══ Given data ══

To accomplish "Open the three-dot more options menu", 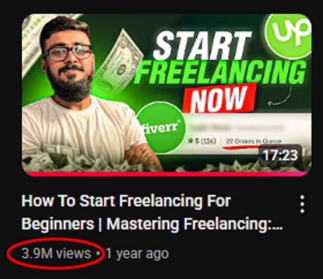I will point(302,204).
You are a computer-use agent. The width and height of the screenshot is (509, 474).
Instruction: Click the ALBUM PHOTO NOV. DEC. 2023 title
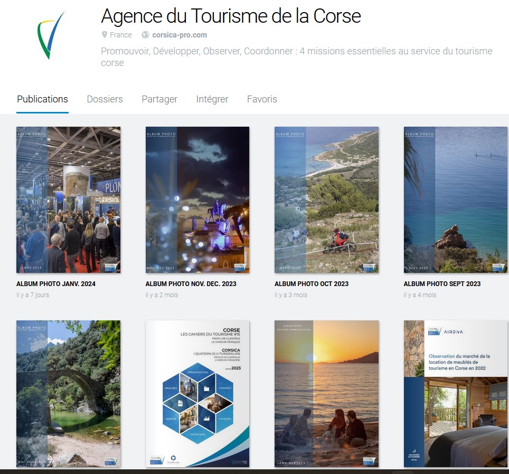click(x=191, y=283)
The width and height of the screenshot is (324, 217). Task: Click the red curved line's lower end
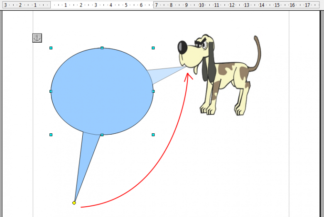tap(82, 207)
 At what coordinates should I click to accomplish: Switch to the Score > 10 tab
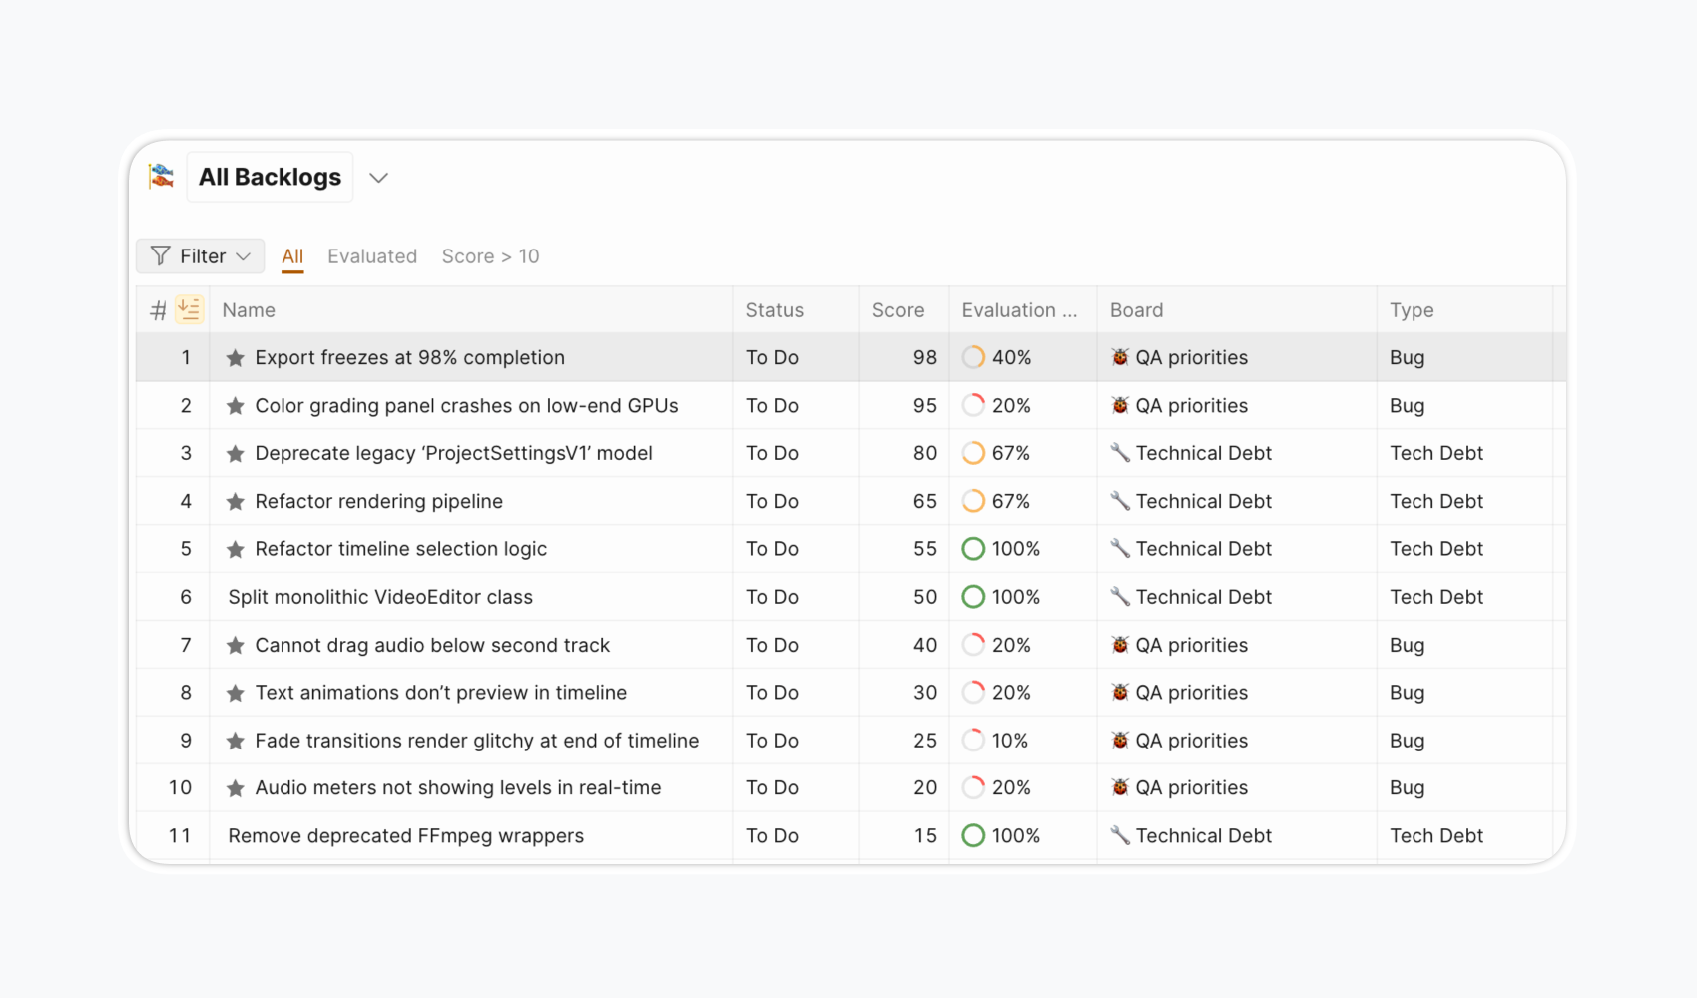coord(490,256)
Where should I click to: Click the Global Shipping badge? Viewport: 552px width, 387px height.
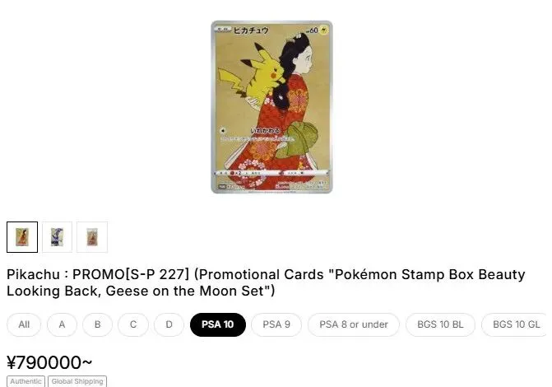pos(77,381)
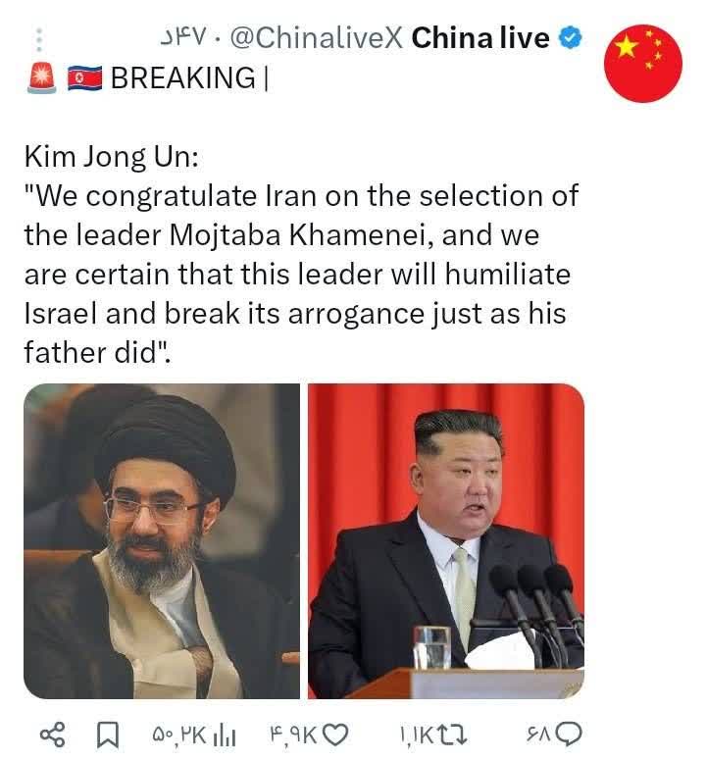Click the North Korea flag emoji
Screen dimensions: 706x761
click(85, 78)
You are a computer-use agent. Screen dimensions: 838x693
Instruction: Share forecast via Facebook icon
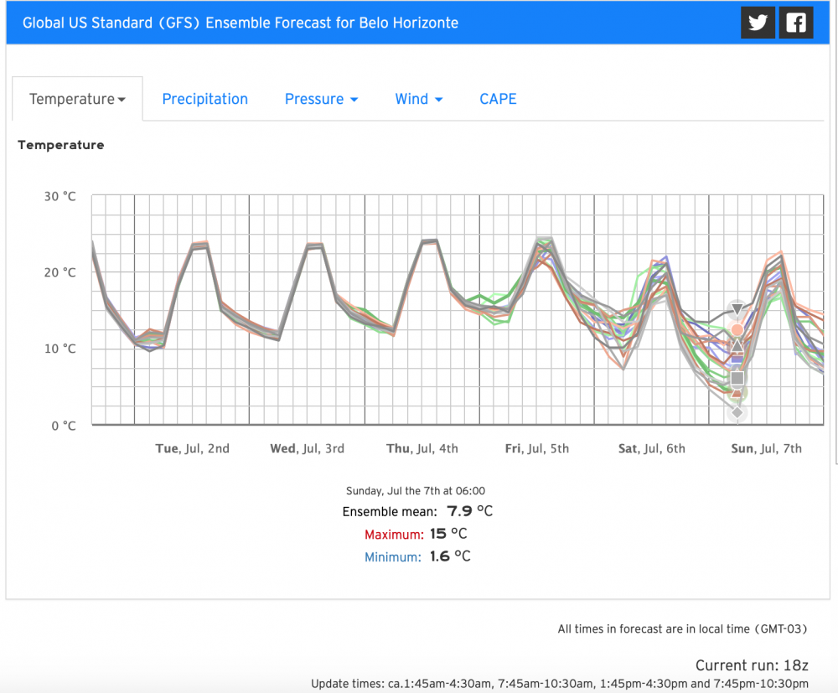point(796,23)
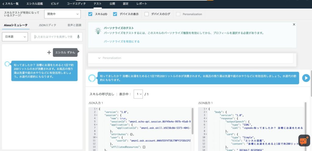Expand the Personalization section
The image size is (312, 151).
(99, 58)
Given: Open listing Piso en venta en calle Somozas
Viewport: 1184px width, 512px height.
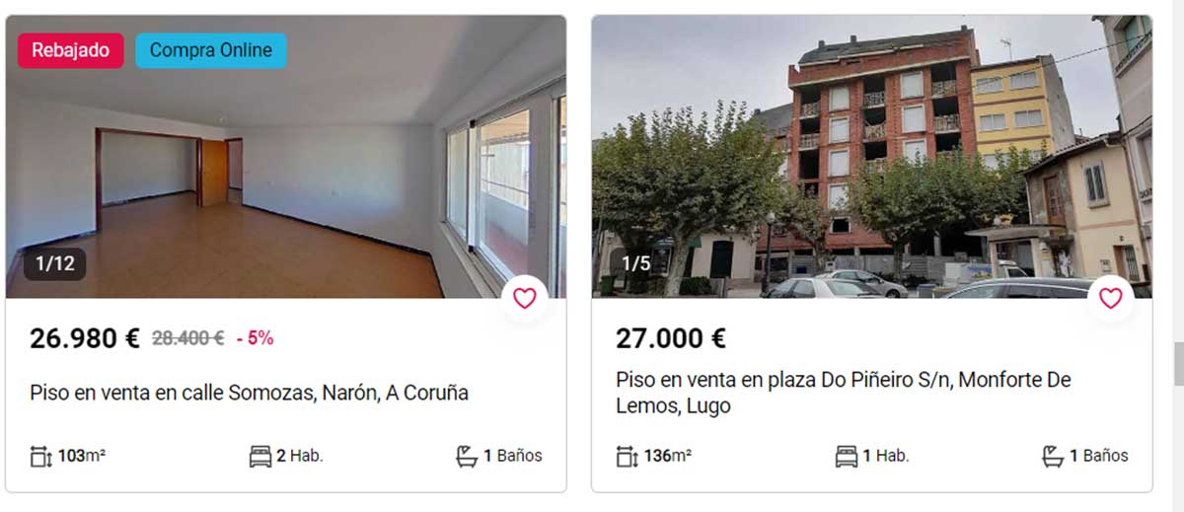Looking at the screenshot, I should [249, 393].
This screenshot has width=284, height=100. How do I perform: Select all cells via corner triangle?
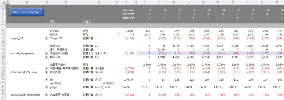3,2
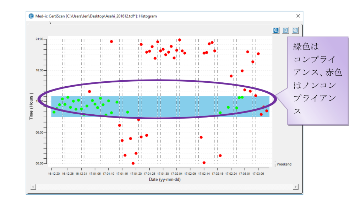Viewport: 355px width, 206px height.
Task: Click the zoom in magnifier icon
Action: coord(276,31)
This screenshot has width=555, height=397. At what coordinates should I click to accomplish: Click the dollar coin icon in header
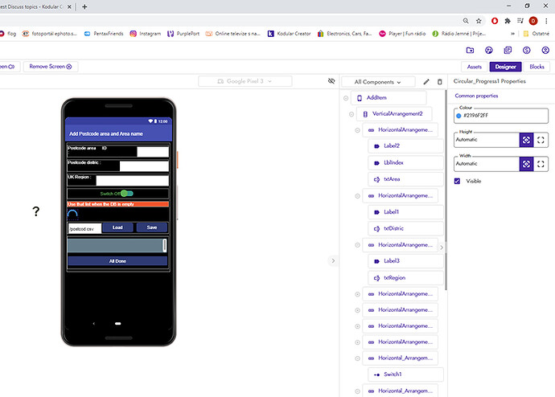point(525,50)
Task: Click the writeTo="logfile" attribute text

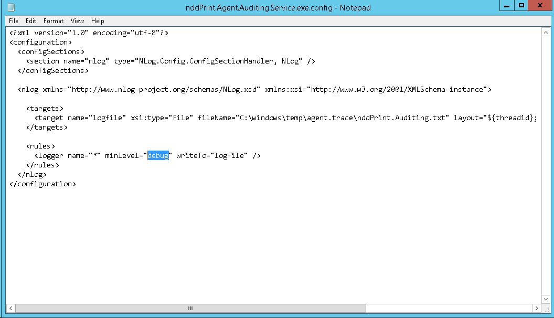Action: click(211, 156)
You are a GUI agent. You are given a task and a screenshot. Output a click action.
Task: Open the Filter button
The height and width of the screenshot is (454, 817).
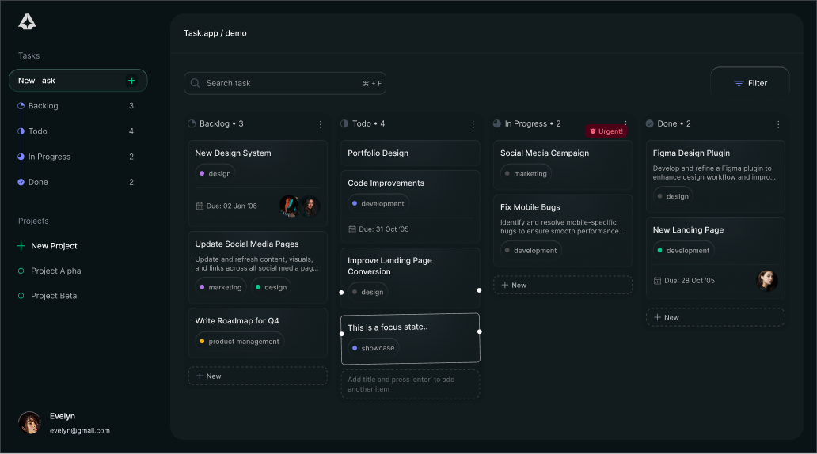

═══

## [Work item]
With the pictures omitted, copy the entries above exactly from the line containing "Where should I" through the line containing "You are a GUI", both lines included.

## [Task answer]
Where should I click to: Click the Global Shipping badge? Viewport: 552px width, 387px height.
pos(77,381)
Click the North Korea flag emoji
Screen dimensions: 706x761
click(85, 78)
You are a computer-use agent. Screen dimensions: 838x693
Instruction: Share forecast via Facebook icon
point(796,23)
Expand the Personalization section
The image size is (312, 151).
(99, 58)
Given: Open listing Piso en venta en calle Somozas
Viewport: 1184px width, 512px height.
Looking at the screenshot, I should [249, 393].
This screenshot has width=284, height=100. How do I perform: Select all cells via corner triangle?
3,2
Viewport: 355px width, 206px height.
Task: Click the zoom in magnifier icon
Action: coord(276,31)
This screenshot has width=555, height=397. At what coordinates should I click to accomplish: Click the dollar coin icon in header
point(525,50)
Task: Click the writeTo="logfile" attribute text

Action: click(211, 156)
You are a GUI agent. You are given a task and a screenshot. Output a click action.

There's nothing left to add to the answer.